CLIENT agrees NOT to:

(e)     mislead Publishers, Visitors, or EPICENTER;
(f)     operate or utilize a Website or e-mail Link to Websites that does not feature customer-friendly Web site navigation, or contains or promotes content that EPICENTER in its sole discretion determines does not meet a commercial or aesthetic standard. This includes but is not limited to: obscene, violent, hate-oriented, libelous, defamatory, abusive, bigoted, or otherwise offensive content, cracking, hacking or wares, or the offer of any illegal good or service or Link to a Website(s) that does so; and/or
(g)     engage in any illegal activity of any type, including but not limited to displaying illegal content on CLIENT’s Website or offering any illegal good or service through CLIENT’s Website.

If CLIENT engages in any of the foregoing, this Agreement shall be subject to termination and/or deactivation as set forth in Section 7.2 and referral by EPICENTER to law enforcement agencies if appropriate. Notwithstanding the above, EPICENTER assumes no responsibility or liability associated with the content of CLIENT’s Creative Materials or CLIENT’s Website content, and may or may not review such content at its discretion.

1.2 Services to be Performed.  EPICENTER agrees to perform the following services as agency for CLIENT:

(a)      Placement of Creative Materials.  EPICENTER will place Creative Materials on Publisher websites and in emails to promote and sell CLIENT’s product. EPICENTER shall not place the Creative Materials in any context deemed by CLIENT to be morally objectionable, including, without limitation, any context involving pornography, illegal activity, gratuitous, overly graphic and/or exploitative use of sex or violence, disparaging treatment of women, ethnic, religious or political groups, inaccurate or distorted presentation of facts to a blatantly partisan advantage or glorified consumption of drugs or alcohol. In addition, EPICENTER shall not place the Creative Materials and any other advertising material supplied by CLIENT to EPICENTER on any Website or Publisher list that engages in spamming, indiscriminate advertising or unsolicited email.
(b)      If the parties mutually agree to expand the services to be performed hereunder by EPICENTER to other products or services relating to CLIENT, the parties may do so on mutually agreeable terms in the form of a written amendment to this Agreement via an IO
(c)      In the event CLIENT receives notice from any third party that such third party received CLIENT spam or CLIENT unsolicited email advertisements (or otherwise) through a Website or Publisher, EPICENTER shall take prompt (within 48 hours) action to investigate all such claims and provide CLIENT with reasonable feedback as to the validity or resolution of such third party complaint.

2.1 EPICENTER Publishers. Upon Your "Launch Date" (as defined in Section 7.1), Publishers may participate in CLIENT’s Program for the opportunity to earn Payouts through promoting CLIENT‘s "Campaigns" (cost-per-Transaction promotions).
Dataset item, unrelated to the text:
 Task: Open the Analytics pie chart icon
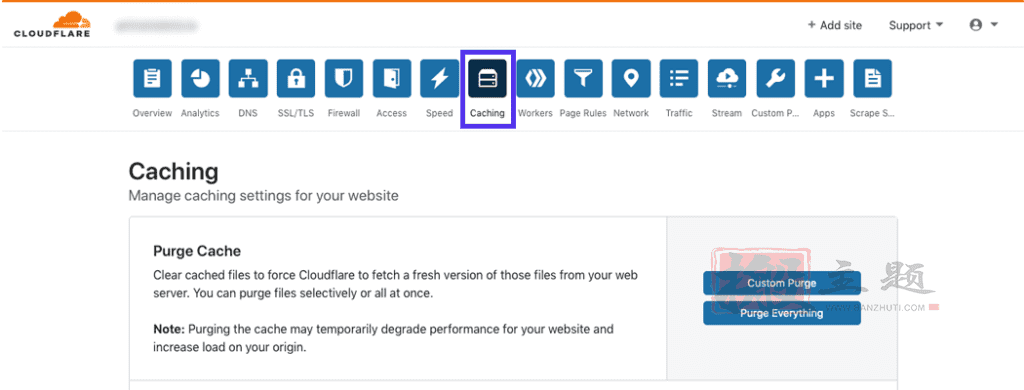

Upon acceptance to EN, Publishers ("Publisher") may post Links to CLIENT’s Website or Website Content that CLIENT provides to EN in accordance with this Agreement.  EPICENTER may also direct Publishers to CLIENT’s in-house affiliate program.

2.2 Publishers’ Use of Links. Each Publisher may place or remove Links from its Websites and/or subscription e-mail messages to CLIENT’s Website at such Publisher's discretion. Publishers may not place Links to CLIENT’s Website in newsgroups, message boards, unsolicited e-mail and other types of spam, counters, chatrooms, guestbooks, IRC channels or through similar Internet resources. Publishers must place Links to CLIENT’s Website such that it is unlikely that they will mislead the Visitor, and such that it is reasonably likely that they will deliver legitimate Transactions by the Visitor to CLIENT.  CLIENT retains the right to approve such ads and links.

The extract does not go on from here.